Women have the power to critically interpret, reject, or reinterpret
audiovisual representations. To read Donna Haraway's “cyborg” metaphor, women
engage in the construction of an identity that transcends traditional gender
norms and biological identities. In this context, women's strategies of
producing alternative identities and representations in audiovisual culture
create a space of critique where the boundaries between identity and body are
blurred, resisting the fixed norms of gender.
Audiovisual
culture, of course, also has the power to determine how women are located in
social memory and spatial representations. Especially in the light of Feminist
spatial theories and memory studies, women's representations in public space
and their impact on cultural memory should be examined. The representation of
women in the public and private sphere, the historical and social conditions
under which these representations are produced, and how women reconstruct their
spatial identities will be among the discussion areas of the symposium.
To
summarize, this symposium aims to bring together all studies that question,
criticize and reconstruct the place of women in audiovisual culture and to
reevaluate the potential of women to develop an alternative discourse in visual
culture within the framework of feminist theories. With this aim, issues,
conflicts, approaches, opportunities and threats related to women in culture
will be discussed.
It is open to all participants; artists,
researchers, academics, creators, who want to share their thoughts and findings
on audiovisual culture, which reproduces gender roles with its dynamics that
shape and reflect social behavior norms, perceptions and attitudes, and at the
same time direct them, to make the invisible visible. We look forward to
meeting at the “2nd International Symposium on Women in Audiovisual Culture”
with the following topics and titles.
Being Visible is Not Enough!
Women's alternative narrative production
practices and digital activism on digital platforms (YouTube, Instagram,
Facebook, Podcasts, etc.)
Aesthetic Rebellion: Women's Signature
in Art
Women's invisible labor in art and media
production and processes of cultural restructuring
Women in the Frame of Daily Life: Redefining
Representation
Women's dynamic and resistant relations
with audiovisual representations in everyday life
Narratives Crossing Borders with Digital
Media Activism!
The global impact of digital feminist
activism and the reconstruction of gender identities by digital platforms
The Power of the Image: How
Representations of Women Transform Social and Cultural Narratives
Socio-cultural and political effects of
representations of women
They are not only visible, they are
transforming!
The transformative power of women
activists on audiovisual culture and examples
Whose Memory? Memory
Spaces of Cultural Heritage and Women
Opportunities for women to shape a
gender perspective in cultural heritage and memory policies
The gaze is ours! Norms
and Debates on the Representation of the Female Body!

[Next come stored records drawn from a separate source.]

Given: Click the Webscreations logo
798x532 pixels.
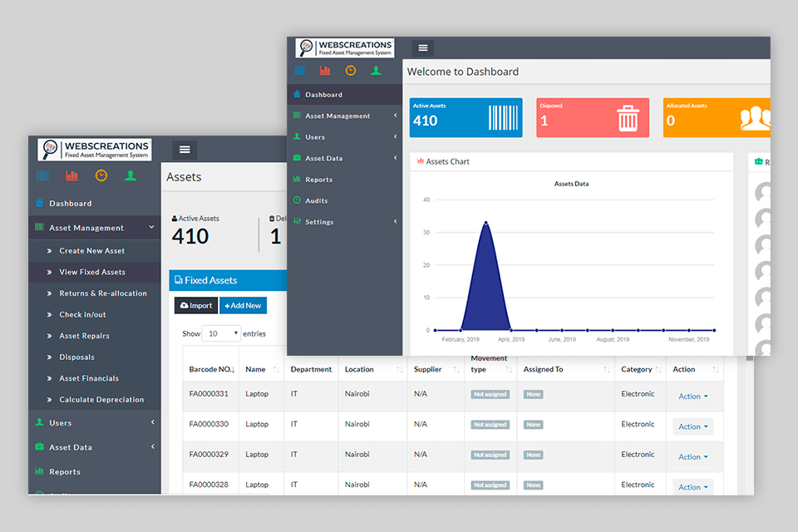Looking at the screenshot, I should coord(343,47).
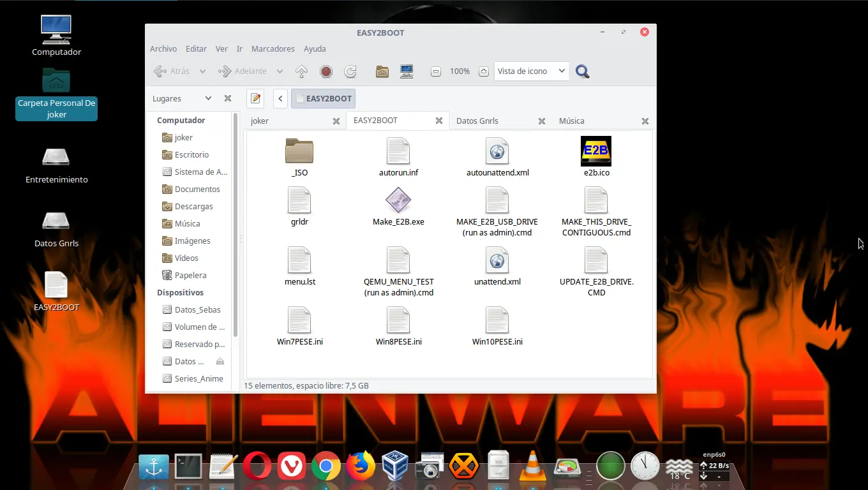Open the Marcadores menu
Image resolution: width=868 pixels, height=490 pixels.
tap(273, 48)
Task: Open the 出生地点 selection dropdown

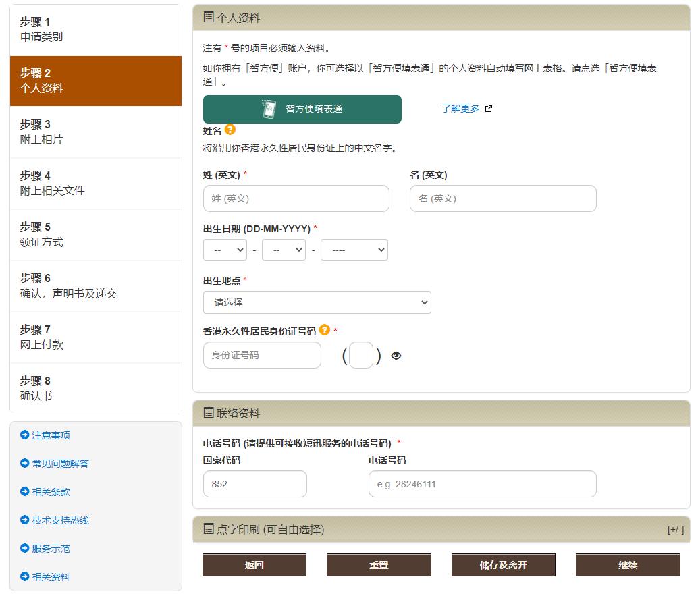Action: [317, 302]
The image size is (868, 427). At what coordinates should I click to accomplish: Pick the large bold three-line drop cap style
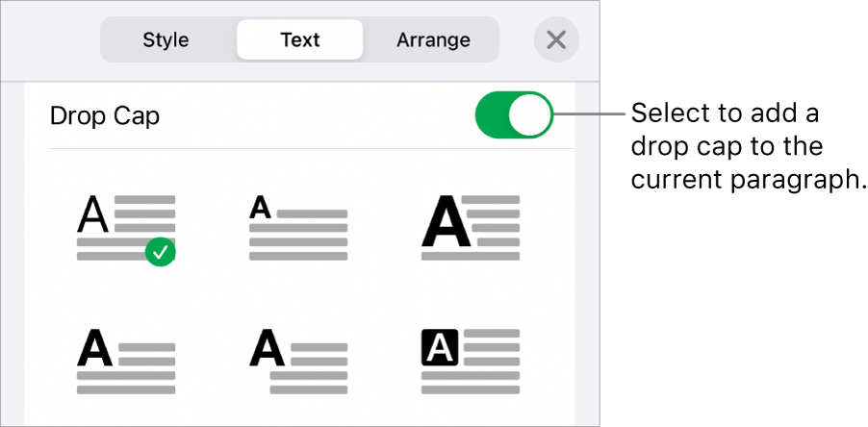click(x=471, y=228)
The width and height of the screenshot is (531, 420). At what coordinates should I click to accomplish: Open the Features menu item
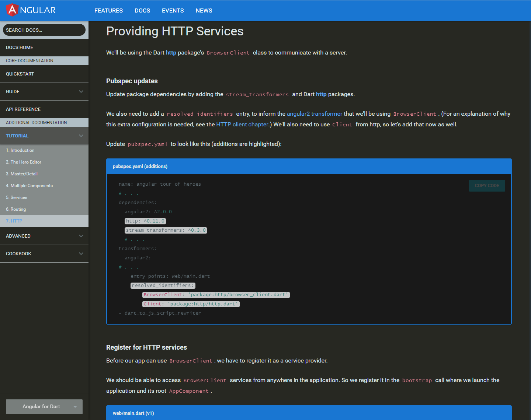108,11
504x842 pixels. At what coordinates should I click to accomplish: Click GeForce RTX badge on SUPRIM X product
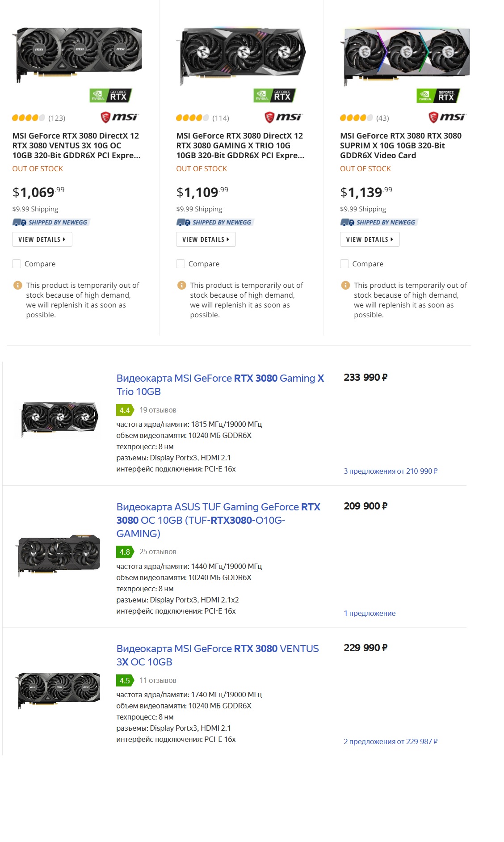point(438,95)
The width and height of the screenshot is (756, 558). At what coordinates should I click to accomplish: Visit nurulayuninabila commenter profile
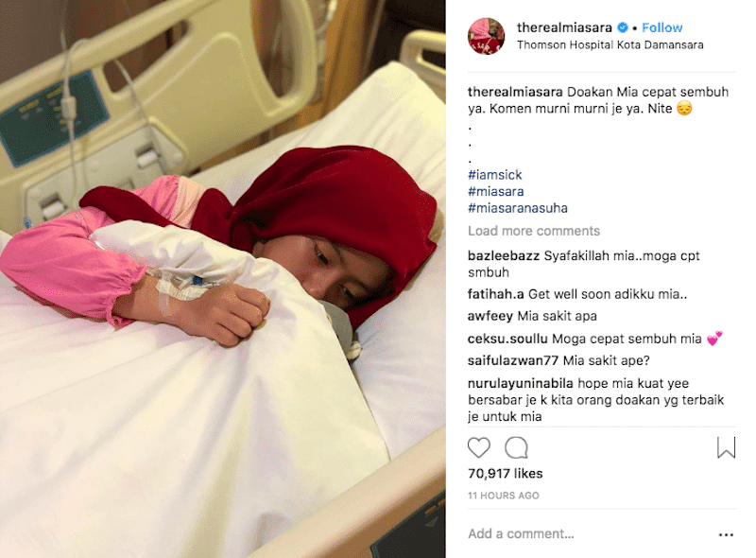pos(521,383)
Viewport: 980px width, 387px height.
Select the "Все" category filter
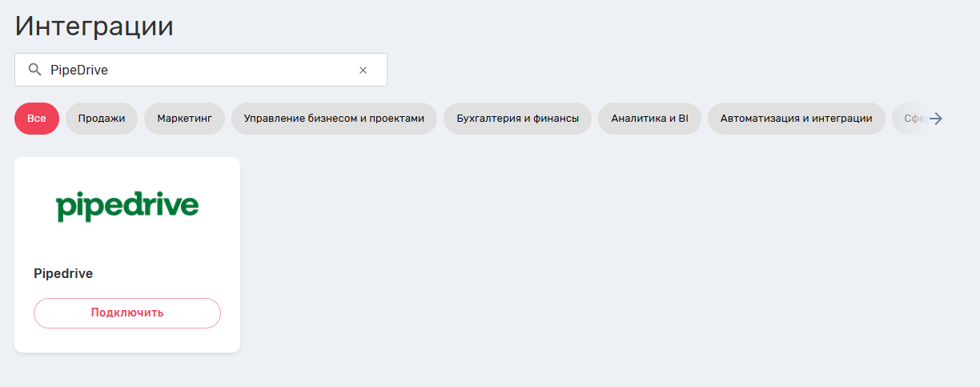[x=37, y=119]
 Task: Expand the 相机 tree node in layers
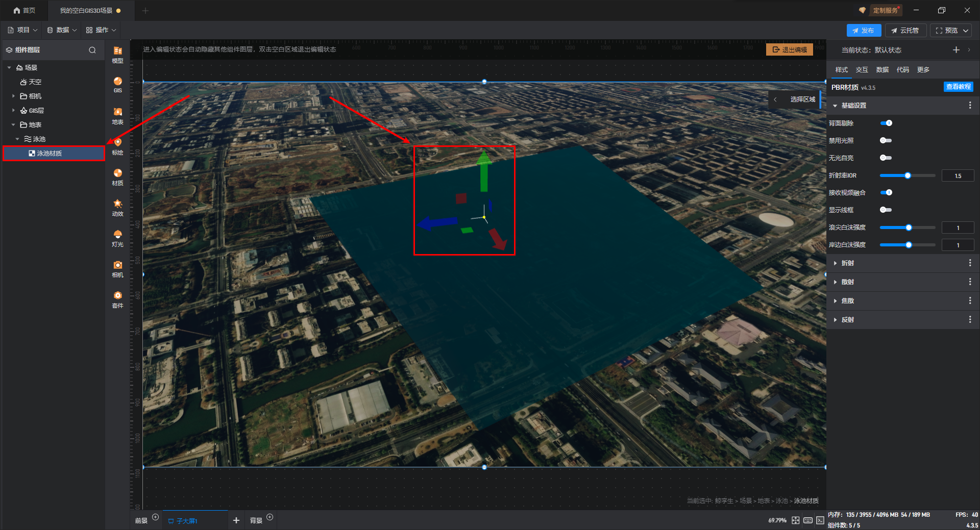(x=13, y=96)
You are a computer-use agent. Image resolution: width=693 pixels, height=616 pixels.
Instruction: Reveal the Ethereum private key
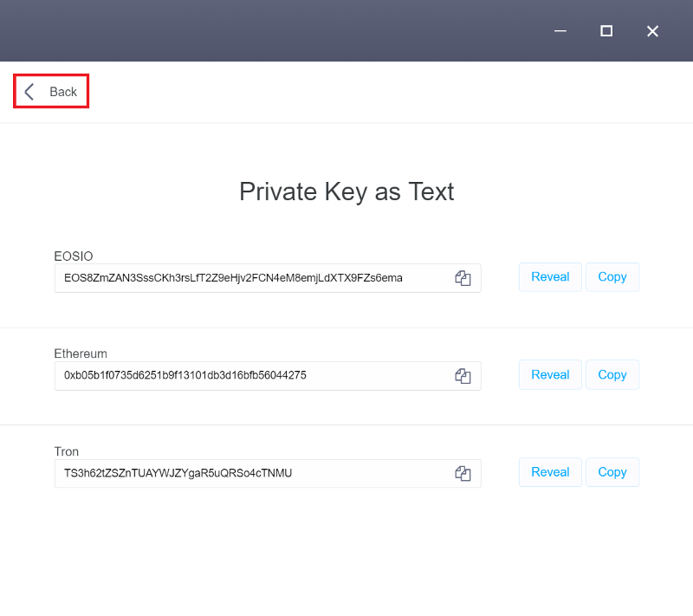point(550,375)
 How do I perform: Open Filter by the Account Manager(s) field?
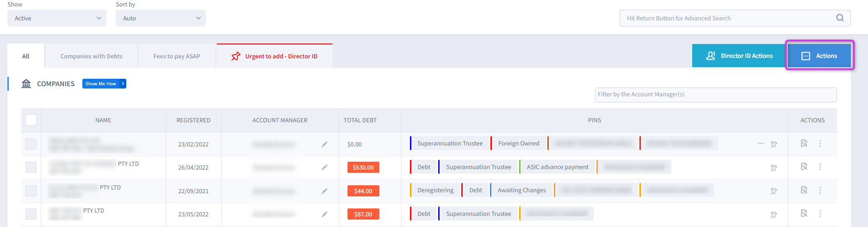click(715, 95)
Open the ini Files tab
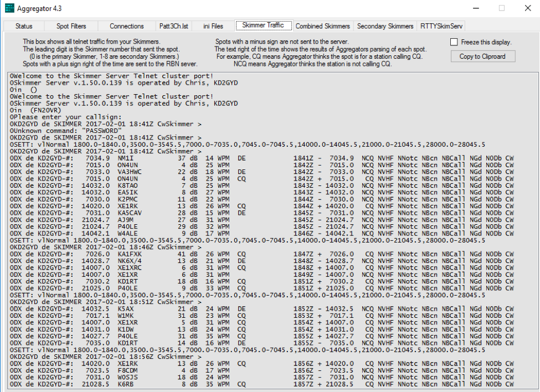540x392 pixels. (x=213, y=26)
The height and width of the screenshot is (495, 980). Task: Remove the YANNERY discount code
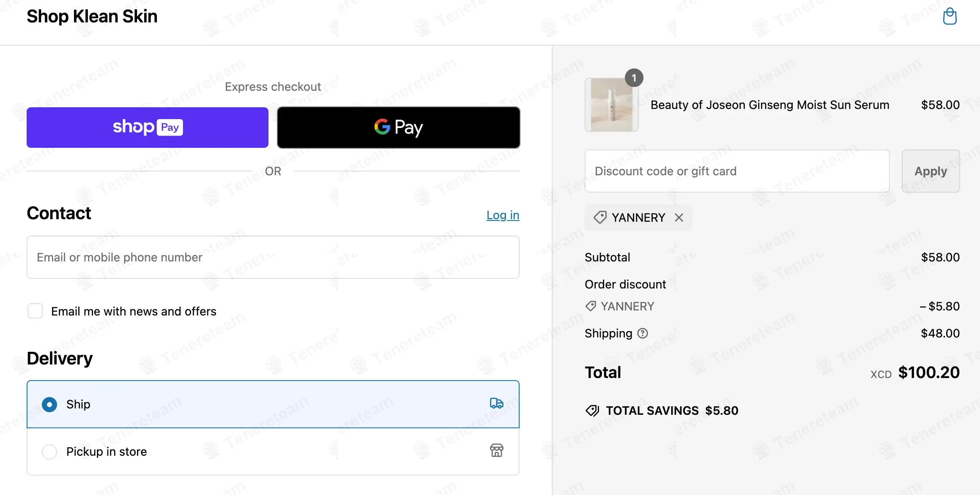679,218
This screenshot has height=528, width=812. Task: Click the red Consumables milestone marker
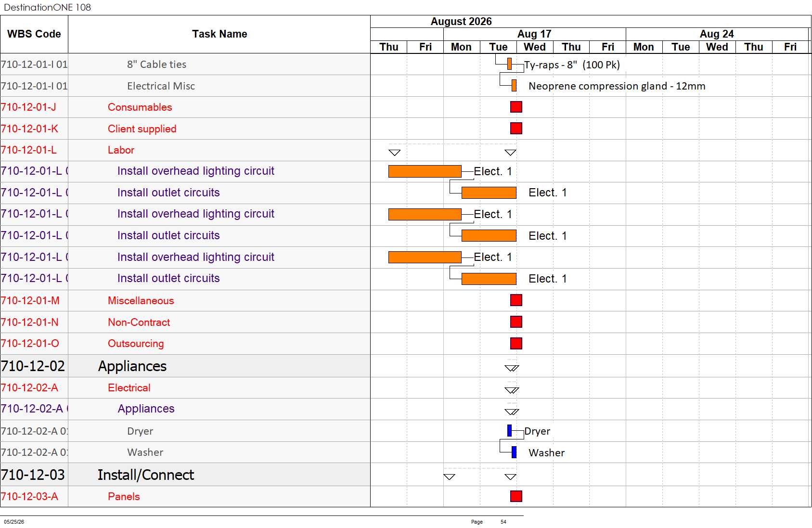tap(516, 107)
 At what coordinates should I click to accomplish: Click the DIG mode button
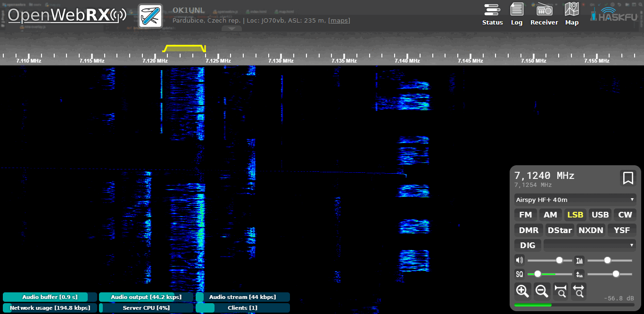click(x=528, y=245)
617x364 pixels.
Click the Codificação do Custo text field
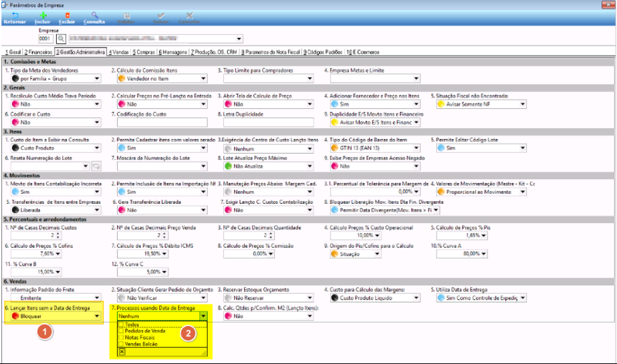(x=162, y=122)
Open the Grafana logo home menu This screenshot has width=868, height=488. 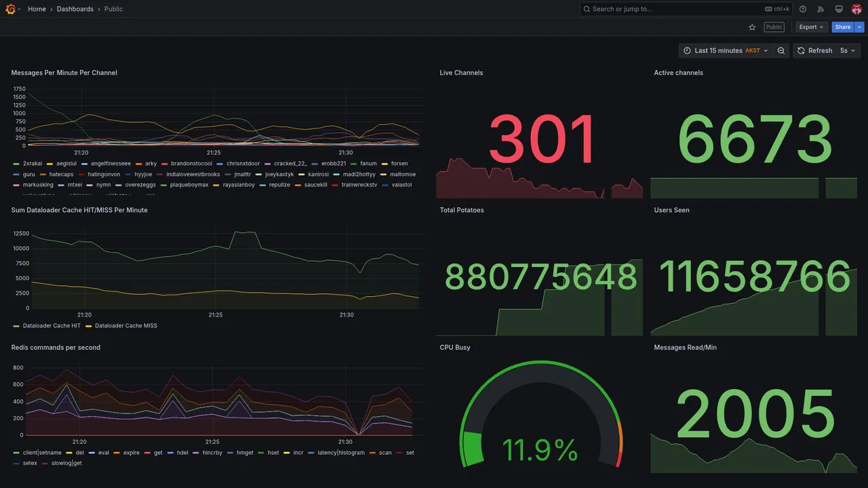(x=10, y=9)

Questioning social norms on the
representation of the female body and eye/ gaze regimes
The Commercialization of the Image: Representations
of Women and Bright Traps in Post-Feminist Media
The commodification of the female image
in post-feminist media and the dilemmas created by these images
Battles of Subjectivity: The
Construction of Identities in Visual Culture Beyond Biopolitical and
Technological Norms
Discussions and possibilities for the
construction of female subjectivity in audiovisual culture by transcending its
biopolitical and technological boundaries
Space and Women: Who
Determines the Status of Women in Representations of Public and Private Space?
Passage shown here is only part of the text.